There should be a control over the usage of VisualCron credentials. For example a filter that is based on Visual Cron groups that would hide credentials for some users so that they are unable to pick them from the list when creating or editing a task in VisualCron.

Scenario: Single Visual Cron server is used by two teams: Active Directory Administrators and IIS administrators. VisualCron stores credentials for a user with "Enterprise Administrator" permissions in Active Directory so that AD tasks can be performed for the AD Admins. The IIS administrators use the visual cron for IIS logs management. There is no mechanism to control the access to the Enterprise Admin account credentials in Visual Cron. As a result, the IIS administrators can create VisualCron tasks which could execute as Enterprise Admin and modify AD components to which they usually have no access to.

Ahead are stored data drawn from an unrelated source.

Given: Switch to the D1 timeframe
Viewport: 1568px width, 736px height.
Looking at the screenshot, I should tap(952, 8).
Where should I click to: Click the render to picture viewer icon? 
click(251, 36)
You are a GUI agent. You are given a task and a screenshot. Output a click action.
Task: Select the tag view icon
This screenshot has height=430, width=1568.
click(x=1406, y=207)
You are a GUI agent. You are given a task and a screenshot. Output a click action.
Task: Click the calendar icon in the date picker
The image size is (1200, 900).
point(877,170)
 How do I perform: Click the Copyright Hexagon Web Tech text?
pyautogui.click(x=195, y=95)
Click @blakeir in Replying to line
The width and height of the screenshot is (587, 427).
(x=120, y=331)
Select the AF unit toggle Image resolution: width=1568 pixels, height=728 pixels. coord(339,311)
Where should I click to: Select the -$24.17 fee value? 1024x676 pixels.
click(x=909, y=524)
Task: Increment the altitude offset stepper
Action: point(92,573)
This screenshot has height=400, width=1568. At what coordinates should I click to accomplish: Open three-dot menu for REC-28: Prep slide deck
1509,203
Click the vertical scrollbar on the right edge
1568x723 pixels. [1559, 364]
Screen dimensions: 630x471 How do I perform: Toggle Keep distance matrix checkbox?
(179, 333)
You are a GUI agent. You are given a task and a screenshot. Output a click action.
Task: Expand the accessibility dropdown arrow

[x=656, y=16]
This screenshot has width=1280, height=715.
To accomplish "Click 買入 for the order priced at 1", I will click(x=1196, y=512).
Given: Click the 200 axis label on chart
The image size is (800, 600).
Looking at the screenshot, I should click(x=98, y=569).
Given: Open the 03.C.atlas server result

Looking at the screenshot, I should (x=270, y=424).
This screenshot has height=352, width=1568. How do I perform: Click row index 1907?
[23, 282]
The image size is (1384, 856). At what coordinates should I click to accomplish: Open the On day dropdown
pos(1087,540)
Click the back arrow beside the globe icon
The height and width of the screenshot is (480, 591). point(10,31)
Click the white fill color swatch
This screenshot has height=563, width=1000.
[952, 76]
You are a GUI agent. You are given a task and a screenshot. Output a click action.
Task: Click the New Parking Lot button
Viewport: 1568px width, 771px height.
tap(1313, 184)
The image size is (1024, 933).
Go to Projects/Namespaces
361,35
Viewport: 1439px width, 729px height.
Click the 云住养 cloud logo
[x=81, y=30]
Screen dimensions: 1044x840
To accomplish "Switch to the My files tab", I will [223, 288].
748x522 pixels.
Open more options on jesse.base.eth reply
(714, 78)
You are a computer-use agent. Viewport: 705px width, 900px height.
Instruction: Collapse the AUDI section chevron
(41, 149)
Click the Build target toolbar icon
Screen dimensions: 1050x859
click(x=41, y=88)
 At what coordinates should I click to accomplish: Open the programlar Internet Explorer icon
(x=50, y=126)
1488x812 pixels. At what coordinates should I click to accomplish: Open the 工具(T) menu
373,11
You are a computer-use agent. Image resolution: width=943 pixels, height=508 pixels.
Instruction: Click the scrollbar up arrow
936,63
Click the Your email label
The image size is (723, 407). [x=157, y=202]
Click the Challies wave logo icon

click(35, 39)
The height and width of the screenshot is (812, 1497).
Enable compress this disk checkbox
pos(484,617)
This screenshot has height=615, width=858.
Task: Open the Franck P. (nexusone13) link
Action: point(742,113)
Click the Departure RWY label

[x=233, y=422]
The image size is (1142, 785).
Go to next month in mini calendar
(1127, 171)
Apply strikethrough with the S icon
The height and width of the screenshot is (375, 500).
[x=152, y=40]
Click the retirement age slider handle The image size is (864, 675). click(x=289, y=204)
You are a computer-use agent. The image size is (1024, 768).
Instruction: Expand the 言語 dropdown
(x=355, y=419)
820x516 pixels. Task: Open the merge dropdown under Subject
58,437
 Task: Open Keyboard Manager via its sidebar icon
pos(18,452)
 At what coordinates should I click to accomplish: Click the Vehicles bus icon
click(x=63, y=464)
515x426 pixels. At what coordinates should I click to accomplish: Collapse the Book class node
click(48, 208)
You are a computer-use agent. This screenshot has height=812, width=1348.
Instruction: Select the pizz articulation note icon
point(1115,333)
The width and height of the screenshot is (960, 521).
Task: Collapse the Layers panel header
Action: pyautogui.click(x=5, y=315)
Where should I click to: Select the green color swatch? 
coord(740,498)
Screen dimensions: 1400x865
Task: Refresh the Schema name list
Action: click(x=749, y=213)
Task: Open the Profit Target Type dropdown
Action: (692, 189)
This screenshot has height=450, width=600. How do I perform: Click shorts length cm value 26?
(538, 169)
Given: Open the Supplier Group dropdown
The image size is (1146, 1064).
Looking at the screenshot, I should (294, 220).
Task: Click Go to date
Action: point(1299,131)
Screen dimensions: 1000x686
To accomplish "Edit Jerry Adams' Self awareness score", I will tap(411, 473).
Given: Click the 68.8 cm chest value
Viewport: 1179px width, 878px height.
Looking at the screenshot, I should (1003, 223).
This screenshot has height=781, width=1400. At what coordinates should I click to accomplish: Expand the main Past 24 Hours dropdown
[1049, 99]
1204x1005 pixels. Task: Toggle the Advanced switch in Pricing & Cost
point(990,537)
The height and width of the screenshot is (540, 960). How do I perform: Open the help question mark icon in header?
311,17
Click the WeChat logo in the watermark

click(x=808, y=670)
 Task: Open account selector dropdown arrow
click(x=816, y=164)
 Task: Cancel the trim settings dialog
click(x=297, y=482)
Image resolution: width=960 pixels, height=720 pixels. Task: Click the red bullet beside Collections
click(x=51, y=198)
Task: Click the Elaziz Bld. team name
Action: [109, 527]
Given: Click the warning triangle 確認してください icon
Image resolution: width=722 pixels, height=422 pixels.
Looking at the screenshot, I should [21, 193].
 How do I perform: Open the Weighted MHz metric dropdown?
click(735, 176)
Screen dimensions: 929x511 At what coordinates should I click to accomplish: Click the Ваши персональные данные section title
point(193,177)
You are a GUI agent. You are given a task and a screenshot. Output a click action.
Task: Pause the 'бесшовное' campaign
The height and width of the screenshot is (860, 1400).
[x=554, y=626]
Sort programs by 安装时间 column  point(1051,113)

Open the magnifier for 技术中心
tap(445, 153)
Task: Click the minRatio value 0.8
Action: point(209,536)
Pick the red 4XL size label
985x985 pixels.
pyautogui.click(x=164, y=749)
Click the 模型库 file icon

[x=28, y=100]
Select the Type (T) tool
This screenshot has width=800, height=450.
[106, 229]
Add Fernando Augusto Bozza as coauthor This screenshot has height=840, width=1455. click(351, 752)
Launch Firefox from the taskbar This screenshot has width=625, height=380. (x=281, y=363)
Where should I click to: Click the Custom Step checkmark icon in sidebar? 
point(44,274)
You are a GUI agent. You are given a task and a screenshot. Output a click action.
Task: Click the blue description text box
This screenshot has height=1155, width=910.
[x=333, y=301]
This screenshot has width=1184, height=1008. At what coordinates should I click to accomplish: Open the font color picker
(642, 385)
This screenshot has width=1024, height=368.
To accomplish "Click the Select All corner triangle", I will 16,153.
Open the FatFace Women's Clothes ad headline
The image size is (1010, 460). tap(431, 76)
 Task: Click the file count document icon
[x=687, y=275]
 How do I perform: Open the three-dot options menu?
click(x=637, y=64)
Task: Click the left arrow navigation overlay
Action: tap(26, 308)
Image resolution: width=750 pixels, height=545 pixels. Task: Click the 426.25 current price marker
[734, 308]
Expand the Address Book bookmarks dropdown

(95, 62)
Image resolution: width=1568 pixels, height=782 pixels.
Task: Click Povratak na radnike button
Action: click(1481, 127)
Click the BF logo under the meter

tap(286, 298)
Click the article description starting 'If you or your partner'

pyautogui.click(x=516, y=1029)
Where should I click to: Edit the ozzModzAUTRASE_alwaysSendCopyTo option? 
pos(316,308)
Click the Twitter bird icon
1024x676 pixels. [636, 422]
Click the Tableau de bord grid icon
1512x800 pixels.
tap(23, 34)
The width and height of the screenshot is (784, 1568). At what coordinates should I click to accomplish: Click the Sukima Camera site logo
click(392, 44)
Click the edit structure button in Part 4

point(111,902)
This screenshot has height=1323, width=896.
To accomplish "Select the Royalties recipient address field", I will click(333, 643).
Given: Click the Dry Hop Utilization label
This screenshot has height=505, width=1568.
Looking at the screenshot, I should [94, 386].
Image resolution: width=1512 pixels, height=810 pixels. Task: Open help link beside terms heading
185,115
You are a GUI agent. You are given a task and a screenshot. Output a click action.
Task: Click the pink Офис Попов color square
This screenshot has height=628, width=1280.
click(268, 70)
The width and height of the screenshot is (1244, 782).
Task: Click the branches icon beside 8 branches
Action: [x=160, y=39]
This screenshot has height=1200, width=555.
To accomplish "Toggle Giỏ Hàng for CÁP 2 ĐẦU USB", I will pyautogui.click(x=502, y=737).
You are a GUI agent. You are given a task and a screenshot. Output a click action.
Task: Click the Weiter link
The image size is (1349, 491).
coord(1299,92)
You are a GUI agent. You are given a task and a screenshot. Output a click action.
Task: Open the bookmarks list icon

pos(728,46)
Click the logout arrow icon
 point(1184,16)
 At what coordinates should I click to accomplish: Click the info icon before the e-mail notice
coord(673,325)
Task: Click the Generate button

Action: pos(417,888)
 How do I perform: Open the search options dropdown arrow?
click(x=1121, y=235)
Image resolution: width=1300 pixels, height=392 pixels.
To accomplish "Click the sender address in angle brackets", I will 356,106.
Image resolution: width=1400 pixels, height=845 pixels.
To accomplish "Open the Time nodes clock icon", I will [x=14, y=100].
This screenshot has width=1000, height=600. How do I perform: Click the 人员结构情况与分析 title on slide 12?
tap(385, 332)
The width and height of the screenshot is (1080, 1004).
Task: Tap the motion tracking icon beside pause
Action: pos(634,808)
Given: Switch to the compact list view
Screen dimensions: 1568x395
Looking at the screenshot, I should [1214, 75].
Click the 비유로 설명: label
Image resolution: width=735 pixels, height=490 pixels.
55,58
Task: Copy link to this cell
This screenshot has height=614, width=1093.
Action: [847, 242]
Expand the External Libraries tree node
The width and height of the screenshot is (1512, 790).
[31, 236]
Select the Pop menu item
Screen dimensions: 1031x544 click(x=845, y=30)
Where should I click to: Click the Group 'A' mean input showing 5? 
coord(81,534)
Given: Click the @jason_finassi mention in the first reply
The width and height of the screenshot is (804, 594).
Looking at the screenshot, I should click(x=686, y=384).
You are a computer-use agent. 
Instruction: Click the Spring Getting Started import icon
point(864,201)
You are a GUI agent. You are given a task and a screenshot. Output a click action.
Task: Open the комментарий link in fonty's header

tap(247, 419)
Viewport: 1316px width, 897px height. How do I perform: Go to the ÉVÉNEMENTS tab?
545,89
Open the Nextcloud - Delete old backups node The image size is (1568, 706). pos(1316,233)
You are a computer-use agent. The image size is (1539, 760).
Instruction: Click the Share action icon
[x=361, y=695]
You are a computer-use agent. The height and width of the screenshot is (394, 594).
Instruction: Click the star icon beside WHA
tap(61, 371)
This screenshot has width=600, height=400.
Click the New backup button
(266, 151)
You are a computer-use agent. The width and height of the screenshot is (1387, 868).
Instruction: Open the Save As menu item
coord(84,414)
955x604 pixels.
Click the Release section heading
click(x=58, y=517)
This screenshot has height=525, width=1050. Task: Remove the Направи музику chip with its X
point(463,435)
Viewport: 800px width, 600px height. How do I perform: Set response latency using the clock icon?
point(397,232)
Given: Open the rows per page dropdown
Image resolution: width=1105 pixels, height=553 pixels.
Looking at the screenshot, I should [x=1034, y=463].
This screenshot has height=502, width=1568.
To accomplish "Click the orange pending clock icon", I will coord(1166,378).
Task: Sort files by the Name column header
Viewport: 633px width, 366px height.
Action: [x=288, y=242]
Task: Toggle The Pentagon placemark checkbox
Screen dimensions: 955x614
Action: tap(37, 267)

If you can add new tab to the Credentials menu (the same as with ADD/Edit user window) with checkboxes for each existing group and each checkbox would allow the specified group to see and use the chosen credentials would work perfect. Next in every task the dropdown menu for credentials should just filter the items based on those checkboxes, that way when user is not a member of any of the allowed group for a credential would not be able to see it, chose it and use it.
This way you're not giving unlimited access for simple VisualCron admins to overpowered enterprise credentials outside the user's scope/access level.